■ Exercise prompt ■
Go through the records and extract every line with the word "computer".

■ Records provided ■
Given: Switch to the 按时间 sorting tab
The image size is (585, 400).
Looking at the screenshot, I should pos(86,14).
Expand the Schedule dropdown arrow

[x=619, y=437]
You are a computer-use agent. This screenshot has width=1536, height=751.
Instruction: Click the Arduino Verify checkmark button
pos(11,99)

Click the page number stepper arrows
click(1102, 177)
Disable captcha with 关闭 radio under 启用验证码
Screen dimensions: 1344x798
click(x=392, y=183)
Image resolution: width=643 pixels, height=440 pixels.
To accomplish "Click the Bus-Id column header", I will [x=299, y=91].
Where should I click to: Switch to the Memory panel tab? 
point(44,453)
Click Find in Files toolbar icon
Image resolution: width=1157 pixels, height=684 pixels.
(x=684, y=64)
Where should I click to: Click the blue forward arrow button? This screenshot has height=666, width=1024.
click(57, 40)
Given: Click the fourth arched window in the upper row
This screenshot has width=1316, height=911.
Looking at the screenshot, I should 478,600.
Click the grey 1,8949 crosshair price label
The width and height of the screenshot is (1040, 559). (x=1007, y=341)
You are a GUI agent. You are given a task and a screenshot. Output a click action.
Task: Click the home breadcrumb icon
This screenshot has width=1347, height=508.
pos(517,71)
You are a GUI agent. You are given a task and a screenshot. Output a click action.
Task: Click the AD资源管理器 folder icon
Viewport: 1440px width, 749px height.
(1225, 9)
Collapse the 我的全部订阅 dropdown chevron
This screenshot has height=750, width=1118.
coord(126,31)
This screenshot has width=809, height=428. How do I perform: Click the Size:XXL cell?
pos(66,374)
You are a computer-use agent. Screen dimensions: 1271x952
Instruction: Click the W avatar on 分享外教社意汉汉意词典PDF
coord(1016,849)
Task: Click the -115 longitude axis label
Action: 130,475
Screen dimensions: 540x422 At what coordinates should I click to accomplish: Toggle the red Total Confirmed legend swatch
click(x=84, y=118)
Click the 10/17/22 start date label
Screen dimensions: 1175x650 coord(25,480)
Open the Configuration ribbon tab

■ Answer to this exercise ■
You are a computer-use agent. This screenshot has width=1536, height=751.
You are a computer-use agent. Screen dimensions: 1271x952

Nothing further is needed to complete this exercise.